Commentary From Selwyn Duke on American Thinker.com (Aug. 8):
To use a twist on an Archbishop Fulton J. Sheen line, millions of people hate what they think Christianity is. Far fewer people hate what Christianity actually is.
Bringing this to mind, again, is a comment I recently came across from an avowedly "non-religious" mother who was upset that her seven-year-old's Mormon best friend wouldn't stop talking to him about Bible stories and Jesus. "I don't want him to be religious, honestly," the woman wrote to an advice columnist in April. "I want him to learn that you should be a good person and do the right thing because it's the right thing to do, not because God will punish you if you don't."
This is a common atheist lament, one sometimes expressed even by Christianity's more intellectual critics, such as the late essayist Christopher Hitchens and biologist Richard Dawkins.

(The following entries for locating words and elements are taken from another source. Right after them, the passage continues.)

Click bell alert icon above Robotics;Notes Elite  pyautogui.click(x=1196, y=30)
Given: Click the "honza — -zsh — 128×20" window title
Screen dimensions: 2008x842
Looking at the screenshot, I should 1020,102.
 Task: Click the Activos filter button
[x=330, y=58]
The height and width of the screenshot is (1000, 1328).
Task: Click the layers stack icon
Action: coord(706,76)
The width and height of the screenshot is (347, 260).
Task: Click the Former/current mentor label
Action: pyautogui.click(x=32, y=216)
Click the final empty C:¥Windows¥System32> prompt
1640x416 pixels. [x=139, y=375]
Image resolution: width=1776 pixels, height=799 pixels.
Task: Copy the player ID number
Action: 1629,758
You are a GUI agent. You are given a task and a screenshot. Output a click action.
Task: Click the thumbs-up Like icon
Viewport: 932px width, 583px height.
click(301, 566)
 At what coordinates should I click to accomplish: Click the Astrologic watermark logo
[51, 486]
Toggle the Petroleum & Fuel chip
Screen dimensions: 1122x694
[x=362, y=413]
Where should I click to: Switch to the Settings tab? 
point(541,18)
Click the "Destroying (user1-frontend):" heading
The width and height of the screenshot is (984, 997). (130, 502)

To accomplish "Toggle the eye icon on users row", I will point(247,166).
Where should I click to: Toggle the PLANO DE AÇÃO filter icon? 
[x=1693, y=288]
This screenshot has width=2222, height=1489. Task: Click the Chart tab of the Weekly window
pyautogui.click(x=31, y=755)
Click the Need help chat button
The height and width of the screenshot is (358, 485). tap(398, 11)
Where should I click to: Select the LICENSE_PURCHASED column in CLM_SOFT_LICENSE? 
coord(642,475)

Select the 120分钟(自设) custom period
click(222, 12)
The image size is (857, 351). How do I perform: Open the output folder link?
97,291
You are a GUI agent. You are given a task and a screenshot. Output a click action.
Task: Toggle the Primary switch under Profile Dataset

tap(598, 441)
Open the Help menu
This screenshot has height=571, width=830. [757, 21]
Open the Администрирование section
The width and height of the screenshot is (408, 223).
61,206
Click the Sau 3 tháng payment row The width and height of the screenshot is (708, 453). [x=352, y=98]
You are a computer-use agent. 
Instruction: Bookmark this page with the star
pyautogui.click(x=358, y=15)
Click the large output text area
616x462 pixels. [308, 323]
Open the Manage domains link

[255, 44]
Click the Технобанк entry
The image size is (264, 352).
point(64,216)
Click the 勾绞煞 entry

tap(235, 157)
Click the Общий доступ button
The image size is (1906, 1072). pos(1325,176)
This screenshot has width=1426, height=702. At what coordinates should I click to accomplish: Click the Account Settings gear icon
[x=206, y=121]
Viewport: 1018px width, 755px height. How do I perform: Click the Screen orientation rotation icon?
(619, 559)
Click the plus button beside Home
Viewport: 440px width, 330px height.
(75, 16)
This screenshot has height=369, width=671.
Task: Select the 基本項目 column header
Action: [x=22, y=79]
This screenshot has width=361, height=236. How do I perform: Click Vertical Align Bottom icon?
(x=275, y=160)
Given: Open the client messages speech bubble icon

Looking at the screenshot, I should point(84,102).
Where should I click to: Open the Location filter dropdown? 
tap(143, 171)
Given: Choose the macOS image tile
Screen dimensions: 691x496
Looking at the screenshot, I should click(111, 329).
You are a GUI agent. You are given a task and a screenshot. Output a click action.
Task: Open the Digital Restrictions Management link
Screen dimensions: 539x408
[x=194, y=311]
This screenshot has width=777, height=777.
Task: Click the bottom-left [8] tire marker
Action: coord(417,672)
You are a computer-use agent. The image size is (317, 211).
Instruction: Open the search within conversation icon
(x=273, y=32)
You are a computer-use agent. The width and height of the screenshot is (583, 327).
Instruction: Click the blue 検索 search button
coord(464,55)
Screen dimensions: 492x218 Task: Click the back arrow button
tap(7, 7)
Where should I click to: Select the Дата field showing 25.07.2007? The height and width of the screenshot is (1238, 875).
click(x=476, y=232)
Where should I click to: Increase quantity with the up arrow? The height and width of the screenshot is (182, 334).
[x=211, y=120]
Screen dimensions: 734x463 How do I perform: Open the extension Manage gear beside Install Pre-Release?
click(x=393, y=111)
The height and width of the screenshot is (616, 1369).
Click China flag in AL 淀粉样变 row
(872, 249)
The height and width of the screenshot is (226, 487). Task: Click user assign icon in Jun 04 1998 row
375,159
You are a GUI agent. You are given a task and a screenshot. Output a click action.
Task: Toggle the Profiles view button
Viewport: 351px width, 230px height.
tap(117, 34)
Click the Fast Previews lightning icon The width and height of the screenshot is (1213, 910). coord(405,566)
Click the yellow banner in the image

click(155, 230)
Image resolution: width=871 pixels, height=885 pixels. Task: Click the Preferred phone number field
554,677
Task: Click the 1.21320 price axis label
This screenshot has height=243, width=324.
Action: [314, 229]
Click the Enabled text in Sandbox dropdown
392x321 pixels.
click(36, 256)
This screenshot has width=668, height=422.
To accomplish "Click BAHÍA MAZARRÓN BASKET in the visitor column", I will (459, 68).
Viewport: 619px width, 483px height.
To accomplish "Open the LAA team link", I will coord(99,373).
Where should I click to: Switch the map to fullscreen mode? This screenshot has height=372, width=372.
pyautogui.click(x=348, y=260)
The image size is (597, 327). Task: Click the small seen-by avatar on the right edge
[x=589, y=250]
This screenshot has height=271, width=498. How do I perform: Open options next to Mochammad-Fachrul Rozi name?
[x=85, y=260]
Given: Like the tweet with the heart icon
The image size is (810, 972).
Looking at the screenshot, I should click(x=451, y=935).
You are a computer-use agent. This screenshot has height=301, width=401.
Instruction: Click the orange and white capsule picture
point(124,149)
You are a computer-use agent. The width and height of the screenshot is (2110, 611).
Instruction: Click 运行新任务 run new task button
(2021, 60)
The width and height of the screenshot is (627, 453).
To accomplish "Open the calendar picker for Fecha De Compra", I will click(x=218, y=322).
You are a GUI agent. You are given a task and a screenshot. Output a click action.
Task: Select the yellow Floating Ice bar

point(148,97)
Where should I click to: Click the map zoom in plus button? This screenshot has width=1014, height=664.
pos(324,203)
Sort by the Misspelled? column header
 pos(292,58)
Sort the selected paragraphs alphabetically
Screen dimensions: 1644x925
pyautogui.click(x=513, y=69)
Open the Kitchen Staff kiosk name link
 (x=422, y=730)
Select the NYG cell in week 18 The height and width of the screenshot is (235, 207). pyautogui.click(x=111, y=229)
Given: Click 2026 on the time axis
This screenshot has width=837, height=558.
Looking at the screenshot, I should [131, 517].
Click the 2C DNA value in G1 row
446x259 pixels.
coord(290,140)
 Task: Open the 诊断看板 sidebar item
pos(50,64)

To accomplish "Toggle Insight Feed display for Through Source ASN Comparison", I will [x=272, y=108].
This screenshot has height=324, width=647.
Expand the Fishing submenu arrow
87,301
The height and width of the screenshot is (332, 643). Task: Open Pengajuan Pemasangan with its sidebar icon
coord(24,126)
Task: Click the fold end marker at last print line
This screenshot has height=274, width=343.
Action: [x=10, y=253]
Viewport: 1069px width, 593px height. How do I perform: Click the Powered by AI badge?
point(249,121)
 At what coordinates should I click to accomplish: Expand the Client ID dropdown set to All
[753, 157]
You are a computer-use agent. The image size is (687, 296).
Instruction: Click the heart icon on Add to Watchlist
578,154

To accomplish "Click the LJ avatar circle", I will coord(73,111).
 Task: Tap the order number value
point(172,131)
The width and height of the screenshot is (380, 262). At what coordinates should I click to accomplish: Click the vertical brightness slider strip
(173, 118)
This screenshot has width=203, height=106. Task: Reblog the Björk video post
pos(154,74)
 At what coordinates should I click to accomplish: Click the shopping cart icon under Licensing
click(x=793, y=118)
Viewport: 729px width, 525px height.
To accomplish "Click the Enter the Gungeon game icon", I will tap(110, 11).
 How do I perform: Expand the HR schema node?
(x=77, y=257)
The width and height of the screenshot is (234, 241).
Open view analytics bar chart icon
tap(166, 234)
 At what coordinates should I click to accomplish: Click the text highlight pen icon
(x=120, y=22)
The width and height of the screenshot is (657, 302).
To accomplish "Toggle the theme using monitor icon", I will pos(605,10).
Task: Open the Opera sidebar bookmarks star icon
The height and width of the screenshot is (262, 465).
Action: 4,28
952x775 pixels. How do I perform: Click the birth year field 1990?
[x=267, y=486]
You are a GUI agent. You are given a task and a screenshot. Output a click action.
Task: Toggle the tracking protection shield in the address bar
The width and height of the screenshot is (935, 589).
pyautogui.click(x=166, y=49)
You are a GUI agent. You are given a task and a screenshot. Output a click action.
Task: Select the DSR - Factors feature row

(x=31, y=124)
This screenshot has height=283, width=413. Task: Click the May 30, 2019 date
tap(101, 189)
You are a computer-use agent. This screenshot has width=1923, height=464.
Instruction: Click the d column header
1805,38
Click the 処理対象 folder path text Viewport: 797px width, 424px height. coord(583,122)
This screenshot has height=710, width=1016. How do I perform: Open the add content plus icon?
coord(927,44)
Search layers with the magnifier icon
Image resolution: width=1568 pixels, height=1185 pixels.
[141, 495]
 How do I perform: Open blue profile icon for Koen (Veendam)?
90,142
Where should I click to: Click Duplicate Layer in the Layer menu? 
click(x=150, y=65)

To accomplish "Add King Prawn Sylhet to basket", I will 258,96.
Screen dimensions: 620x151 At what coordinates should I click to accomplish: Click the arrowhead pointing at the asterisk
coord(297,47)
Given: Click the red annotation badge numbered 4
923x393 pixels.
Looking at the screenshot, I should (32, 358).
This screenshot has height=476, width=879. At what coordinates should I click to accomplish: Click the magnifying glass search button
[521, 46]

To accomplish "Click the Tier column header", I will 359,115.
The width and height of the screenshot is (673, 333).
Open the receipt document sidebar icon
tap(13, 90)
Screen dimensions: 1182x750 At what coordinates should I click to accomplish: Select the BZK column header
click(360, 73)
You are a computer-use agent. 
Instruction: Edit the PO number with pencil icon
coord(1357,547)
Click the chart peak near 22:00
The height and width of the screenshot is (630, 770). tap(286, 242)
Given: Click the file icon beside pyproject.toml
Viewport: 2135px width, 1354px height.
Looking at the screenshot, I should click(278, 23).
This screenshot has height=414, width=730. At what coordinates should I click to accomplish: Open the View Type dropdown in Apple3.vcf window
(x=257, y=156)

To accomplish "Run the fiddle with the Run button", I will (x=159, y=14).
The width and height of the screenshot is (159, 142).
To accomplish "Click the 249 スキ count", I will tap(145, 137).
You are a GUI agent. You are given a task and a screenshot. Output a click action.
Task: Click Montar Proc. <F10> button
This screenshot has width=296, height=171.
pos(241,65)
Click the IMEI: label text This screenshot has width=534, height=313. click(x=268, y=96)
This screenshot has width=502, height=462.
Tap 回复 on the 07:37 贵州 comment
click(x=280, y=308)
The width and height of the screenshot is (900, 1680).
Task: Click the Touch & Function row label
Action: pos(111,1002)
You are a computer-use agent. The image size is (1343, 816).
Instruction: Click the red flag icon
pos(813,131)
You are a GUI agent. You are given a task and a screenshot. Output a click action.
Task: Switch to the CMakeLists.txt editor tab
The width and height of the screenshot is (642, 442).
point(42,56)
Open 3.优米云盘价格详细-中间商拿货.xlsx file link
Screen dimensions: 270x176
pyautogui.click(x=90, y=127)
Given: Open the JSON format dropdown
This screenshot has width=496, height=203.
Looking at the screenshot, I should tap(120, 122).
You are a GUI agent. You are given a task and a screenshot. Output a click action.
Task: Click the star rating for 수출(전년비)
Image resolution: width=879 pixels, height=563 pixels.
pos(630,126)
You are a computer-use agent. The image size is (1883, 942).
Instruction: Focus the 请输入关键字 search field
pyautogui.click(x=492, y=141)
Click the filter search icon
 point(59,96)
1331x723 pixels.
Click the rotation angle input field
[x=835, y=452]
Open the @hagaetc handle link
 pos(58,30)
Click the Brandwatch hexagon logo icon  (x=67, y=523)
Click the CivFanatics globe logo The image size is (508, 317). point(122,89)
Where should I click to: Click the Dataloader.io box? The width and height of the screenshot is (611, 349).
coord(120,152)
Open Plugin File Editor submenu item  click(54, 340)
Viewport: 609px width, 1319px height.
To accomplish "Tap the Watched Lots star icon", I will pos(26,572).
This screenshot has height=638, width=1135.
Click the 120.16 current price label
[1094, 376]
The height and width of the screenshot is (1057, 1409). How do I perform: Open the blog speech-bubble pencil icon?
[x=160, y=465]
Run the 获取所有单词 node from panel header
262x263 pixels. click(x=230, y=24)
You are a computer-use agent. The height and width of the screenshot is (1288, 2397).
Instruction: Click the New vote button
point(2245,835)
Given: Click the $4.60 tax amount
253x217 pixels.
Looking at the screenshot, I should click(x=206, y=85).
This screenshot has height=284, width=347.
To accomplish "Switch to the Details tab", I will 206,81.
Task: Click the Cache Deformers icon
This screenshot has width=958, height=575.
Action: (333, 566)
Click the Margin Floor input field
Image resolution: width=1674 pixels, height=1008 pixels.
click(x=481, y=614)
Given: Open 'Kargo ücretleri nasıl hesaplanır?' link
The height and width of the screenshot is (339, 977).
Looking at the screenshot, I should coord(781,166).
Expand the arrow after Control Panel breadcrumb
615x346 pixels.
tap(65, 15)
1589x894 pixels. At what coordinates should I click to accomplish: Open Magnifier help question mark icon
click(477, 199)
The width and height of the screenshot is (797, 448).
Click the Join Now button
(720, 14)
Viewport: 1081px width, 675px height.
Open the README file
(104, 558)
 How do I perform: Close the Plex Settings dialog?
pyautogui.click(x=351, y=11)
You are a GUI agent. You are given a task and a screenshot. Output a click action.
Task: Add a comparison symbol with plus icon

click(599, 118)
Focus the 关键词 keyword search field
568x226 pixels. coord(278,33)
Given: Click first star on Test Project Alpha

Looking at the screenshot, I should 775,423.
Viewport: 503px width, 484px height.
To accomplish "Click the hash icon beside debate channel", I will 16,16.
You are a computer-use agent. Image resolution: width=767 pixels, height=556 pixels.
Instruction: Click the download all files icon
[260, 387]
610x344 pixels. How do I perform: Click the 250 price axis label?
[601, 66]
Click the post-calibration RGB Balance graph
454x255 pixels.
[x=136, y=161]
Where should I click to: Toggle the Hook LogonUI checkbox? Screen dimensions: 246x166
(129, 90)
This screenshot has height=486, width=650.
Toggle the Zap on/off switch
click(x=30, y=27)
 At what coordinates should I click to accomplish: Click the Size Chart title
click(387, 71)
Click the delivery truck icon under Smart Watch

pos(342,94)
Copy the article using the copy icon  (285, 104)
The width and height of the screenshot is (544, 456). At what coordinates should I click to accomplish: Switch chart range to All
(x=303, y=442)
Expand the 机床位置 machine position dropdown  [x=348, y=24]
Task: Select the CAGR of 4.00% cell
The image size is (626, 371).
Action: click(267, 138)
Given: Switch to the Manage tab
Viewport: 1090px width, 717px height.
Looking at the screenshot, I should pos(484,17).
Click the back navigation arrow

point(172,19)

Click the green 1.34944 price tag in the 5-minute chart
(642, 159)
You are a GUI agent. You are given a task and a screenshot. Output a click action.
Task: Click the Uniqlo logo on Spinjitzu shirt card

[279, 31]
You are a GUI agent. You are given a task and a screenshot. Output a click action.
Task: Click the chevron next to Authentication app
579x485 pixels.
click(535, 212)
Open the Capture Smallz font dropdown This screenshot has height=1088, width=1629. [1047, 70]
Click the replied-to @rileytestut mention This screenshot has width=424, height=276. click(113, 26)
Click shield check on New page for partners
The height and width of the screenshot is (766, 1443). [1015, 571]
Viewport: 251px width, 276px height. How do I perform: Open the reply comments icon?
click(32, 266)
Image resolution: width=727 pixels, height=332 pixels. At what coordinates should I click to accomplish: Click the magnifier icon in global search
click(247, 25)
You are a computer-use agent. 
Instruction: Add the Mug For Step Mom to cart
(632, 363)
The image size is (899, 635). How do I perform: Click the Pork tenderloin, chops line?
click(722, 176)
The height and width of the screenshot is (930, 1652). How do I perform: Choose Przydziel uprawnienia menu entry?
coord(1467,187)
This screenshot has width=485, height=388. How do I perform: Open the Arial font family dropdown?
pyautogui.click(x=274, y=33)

Yet it reflects a comic-book understanding of faith.
Here's reality: religious parents want their children to be good people, too (of course!), "and do the right thing because it's the right thing to do." They know that motivation by love of God is the ideal. But the wise among them understand something else as well: fear of God is also necessary.
In fact, something corresponding to the love of God/fear of God model is reflected where many would least expect it: in psychology's prescriptions. Famed psychologist Erik Erikson, by way of his well known "Stages of Psychosocial Development," informed that when a child is in a certain early developmental stage, he understands that something is wrong only if he gets punished for it.
This reality may disturb the moderns who'd rather romanticize matters. Yet it's akin to how very young children can't understand that an amount of liquid remains the same despite being poured from one size and shape container into one with different dimensions. Certain things are still beyond their immature minds — moral understanding is one of them.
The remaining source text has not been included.